Return the complete listing that follows, with each line reproduced exactly.

══ Input data

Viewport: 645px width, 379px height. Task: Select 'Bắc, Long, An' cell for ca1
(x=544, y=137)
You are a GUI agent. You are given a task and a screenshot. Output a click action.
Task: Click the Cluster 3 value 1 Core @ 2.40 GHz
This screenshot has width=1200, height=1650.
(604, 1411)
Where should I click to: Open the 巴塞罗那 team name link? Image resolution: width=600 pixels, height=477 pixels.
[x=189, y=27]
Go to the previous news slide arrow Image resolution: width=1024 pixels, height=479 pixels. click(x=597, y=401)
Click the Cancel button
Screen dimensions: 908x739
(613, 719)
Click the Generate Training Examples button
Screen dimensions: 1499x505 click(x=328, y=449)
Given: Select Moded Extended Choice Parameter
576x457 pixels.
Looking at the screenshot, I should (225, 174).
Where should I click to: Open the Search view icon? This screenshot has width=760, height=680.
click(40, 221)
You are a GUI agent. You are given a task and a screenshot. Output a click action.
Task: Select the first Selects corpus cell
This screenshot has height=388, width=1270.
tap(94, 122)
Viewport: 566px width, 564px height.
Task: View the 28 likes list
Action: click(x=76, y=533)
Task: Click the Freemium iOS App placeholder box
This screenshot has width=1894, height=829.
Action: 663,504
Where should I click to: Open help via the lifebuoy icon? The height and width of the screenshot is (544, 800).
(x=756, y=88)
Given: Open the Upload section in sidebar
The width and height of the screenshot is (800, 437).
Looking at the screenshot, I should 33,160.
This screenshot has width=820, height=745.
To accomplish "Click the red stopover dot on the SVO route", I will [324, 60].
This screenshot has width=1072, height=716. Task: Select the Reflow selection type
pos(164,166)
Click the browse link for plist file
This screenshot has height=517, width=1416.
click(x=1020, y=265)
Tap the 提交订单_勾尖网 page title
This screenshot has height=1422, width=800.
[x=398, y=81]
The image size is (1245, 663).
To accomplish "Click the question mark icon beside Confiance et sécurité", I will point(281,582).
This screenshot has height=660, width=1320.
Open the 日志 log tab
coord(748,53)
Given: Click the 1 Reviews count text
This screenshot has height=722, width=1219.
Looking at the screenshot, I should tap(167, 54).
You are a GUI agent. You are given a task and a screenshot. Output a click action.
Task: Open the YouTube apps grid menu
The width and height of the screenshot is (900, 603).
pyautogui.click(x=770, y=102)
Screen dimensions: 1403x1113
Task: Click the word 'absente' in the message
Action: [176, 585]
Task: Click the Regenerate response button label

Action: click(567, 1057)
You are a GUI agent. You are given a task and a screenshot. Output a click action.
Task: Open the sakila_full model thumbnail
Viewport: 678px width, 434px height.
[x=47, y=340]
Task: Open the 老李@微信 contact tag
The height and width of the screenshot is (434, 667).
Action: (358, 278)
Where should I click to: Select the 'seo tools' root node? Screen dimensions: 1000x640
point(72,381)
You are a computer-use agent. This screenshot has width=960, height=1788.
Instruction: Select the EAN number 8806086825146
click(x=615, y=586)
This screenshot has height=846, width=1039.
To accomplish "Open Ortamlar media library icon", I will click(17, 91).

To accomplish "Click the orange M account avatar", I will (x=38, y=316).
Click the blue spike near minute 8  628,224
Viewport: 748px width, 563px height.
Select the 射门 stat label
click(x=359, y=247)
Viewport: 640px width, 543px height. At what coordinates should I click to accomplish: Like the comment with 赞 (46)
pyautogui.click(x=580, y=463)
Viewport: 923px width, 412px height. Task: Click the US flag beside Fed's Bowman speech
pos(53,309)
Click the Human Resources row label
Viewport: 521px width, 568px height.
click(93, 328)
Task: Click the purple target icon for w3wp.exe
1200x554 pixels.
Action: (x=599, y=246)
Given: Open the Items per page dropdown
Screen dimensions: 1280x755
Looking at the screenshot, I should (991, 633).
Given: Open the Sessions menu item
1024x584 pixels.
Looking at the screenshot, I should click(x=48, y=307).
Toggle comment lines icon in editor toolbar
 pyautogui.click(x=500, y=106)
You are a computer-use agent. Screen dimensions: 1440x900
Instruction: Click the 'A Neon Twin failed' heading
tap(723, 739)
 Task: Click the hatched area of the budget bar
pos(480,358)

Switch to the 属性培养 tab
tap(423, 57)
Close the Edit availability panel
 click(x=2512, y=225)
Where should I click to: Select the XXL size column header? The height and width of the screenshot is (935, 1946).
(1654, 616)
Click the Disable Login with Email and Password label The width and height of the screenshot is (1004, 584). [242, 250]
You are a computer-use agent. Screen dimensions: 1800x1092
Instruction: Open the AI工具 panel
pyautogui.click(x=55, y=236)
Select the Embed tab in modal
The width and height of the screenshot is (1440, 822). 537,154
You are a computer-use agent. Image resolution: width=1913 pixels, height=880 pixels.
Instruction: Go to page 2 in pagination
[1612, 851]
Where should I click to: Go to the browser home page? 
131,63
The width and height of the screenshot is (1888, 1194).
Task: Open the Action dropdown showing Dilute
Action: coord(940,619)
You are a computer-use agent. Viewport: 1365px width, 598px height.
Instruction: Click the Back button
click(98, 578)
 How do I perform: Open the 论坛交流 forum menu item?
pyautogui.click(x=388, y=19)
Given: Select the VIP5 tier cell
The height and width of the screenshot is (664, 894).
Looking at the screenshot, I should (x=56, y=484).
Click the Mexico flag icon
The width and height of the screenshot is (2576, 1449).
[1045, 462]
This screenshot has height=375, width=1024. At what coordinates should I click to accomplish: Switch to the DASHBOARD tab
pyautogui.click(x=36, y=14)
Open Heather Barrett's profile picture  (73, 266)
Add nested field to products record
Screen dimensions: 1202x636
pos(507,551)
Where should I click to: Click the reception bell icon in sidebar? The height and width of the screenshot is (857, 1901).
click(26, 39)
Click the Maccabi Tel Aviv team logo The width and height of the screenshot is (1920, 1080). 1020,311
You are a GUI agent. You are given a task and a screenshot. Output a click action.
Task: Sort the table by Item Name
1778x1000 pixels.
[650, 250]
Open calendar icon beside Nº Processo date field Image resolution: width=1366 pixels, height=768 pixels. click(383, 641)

════

Output below:
Viewport: 645px width, 379px height. Task: Select 'Bắc, Long, An' cell for ca1
(x=544, y=137)
You are a GUI agent. You are given a task and a screenshot. Output a click action.
Task: Click the Cluster 3 value 1 Core @ 2.40 GHz
This screenshot has width=1200, height=1650.
(604, 1411)
Where should I click to: Open the 巴塞罗那 team name link? Image resolution: width=600 pixels, height=477 pixels.
[x=189, y=27]
Go to the previous news slide arrow Image resolution: width=1024 pixels, height=479 pixels. click(x=597, y=401)
Click the Cancel button
Screen dimensions: 908x739
(613, 719)
Click the Generate Training Examples button
Screen dimensions: 1499x505 click(x=328, y=449)
Given: Select Moded Extended Choice Parameter
576x457 pixels.
Looking at the screenshot, I should (225, 174).
Where should I click to: Open the Search view icon? This screenshot has width=760, height=680.
click(40, 221)
You are a GUI agent. You are given a task and a screenshot. Output a click action.
Task: Select the first Selects corpus cell
This screenshot has height=388, width=1270.
tap(94, 122)
Viewport: 566px width, 564px height.
Task: View the 28 likes list
Action: click(x=76, y=533)
Task: Click the Freemium iOS App placeholder box
This screenshot has width=1894, height=829.
Action: 663,504
Where should I click to: Open help via the lifebuoy icon? The height and width of the screenshot is (544, 800).
(x=756, y=88)
Given: Open the Upload section in sidebar
The width and height of the screenshot is (800, 437).
Looking at the screenshot, I should 33,160.
This screenshot has width=820, height=745.
To accomplish "Click the red stopover dot on the SVO route", I will [324, 60].
This screenshot has width=1072, height=716. Task: Select the Reflow selection type
pos(164,166)
Click the browse link for plist file
This screenshot has height=517, width=1416.
click(x=1020, y=265)
Tap the 提交订单_勾尖网 page title
This screenshot has height=1422, width=800.
[x=398, y=81]
The image size is (1245, 663).
To accomplish "Click the question mark icon beside Confiance et sécurité", I will point(281,582).
This screenshot has height=660, width=1320.
Open the 日志 log tab
coord(748,53)
Given: Click the 1 Reviews count text
This screenshot has height=722, width=1219.
Looking at the screenshot, I should tap(167, 54).
You are a GUI agent. You are given a task and a screenshot. Output a click action.
Task: Open the YouTube apps grid menu
The width and height of the screenshot is (900, 603).
pyautogui.click(x=770, y=102)
Screen dimensions: 1403x1113
Task: Click the word 'absente' in the message
Action: [176, 585]
Task: Click the Regenerate response button label

Action: click(567, 1057)
You are a GUI agent. You are given a task and a screenshot. Output a click action.
Task: Open the sakila_full model thumbnail
Viewport: 678px width, 434px height.
[x=47, y=340]
Task: Open the 老李@微信 contact tag
The height and width of the screenshot is (434, 667).
Action: (358, 278)
Where should I click to: Select the 'seo tools' root node? Screen dimensions: 1000x640
point(72,381)
You are a computer-use agent. This screenshot has width=960, height=1788.
Instruction: Select the EAN number 8806086825146
click(x=615, y=586)
This screenshot has height=846, width=1039.
To accomplish "Open Ortamlar media library icon", I will click(17, 91).

To accomplish "Click the orange M account avatar", I will (x=38, y=316).
Click the blue spike near minute 8  628,224
Viewport: 748px width, 563px height.
Select the 射门 stat label
click(x=359, y=247)
Viewport: 640px width, 543px height. At what coordinates should I click to accomplish: Like the comment with 赞 (46)
pyautogui.click(x=580, y=463)
Viewport: 923px width, 412px height. Task: Click the US flag beside Fed's Bowman speech
pos(53,309)
Click the Human Resources row label
Viewport: 521px width, 568px height.
click(93, 328)
Task: Click the purple target icon for w3wp.exe
1200x554 pixels.
Action: (x=599, y=246)
Given: Open the Items per page dropdown
Screen dimensions: 1280x755
Looking at the screenshot, I should (991, 633).
Given: Open the Sessions menu item
1024x584 pixels.
Looking at the screenshot, I should click(x=48, y=307).
Toggle comment lines icon in editor toolbar
 pyautogui.click(x=500, y=106)
You are a computer-use agent. Screen dimensions: 1440x900
Instruction: Click the 'A Neon Twin failed' heading
tap(723, 739)
 Task: Click the hatched area of the budget bar
pos(480,358)

Switch to the 属性培养 tab
tap(423, 57)
Close the Edit availability panel
 click(x=2512, y=225)
Where should I click to: Select the XXL size column header? The height and width of the screenshot is (935, 1946).
(1654, 616)
Click the Disable Login with Email and Password label The width and height of the screenshot is (1004, 584). [242, 250]
You are a computer-use agent. Screen dimensions: 1800x1092
Instruction: Open the AI工具 panel
pyautogui.click(x=55, y=236)
Select the Embed tab in modal
The width and height of the screenshot is (1440, 822). 537,154
You are a computer-use agent. Image resolution: width=1913 pixels, height=880 pixels.
Instruction: Go to page 2 in pagination
[1612, 851]
Where should I click to: Go to the browser home page? 
131,63
The width and height of the screenshot is (1888, 1194).
Task: Open the Action dropdown showing Dilute
Action: coord(940,619)
You are a computer-use agent. Viewport: 1365px width, 598px height.
Instruction: Click the Back button
click(98, 578)
 How do I perform: Open the 论坛交流 forum menu item?
pyautogui.click(x=388, y=19)
Given: Select the VIP5 tier cell
The height and width of the screenshot is (664, 894).
Looking at the screenshot, I should (x=56, y=484).
Click the Mexico flag icon
The width and height of the screenshot is (2576, 1449).
[1045, 462]
This screenshot has height=375, width=1024. At what coordinates should I click to accomplish: Switch to the DASHBOARD tab
pyautogui.click(x=36, y=14)
Open Heather Barrett's profile picture  (73, 266)
Add nested field to products record
Screen dimensions: 1202x636
pos(507,551)
Where should I click to: Click the reception bell icon in sidebar? The height and width of the screenshot is (857, 1901).
click(26, 39)
Click the Maccabi Tel Aviv team logo The width and height of the screenshot is (1920, 1080). 1020,311
You are a GUI agent. You are given a task and a screenshot. Output a click action.
Task: Sort the table by Item Name
1778x1000 pixels.
[650, 250]
Open calendar icon beside Nº Processo date field Image resolution: width=1366 pixels, height=768 pixels. click(383, 641)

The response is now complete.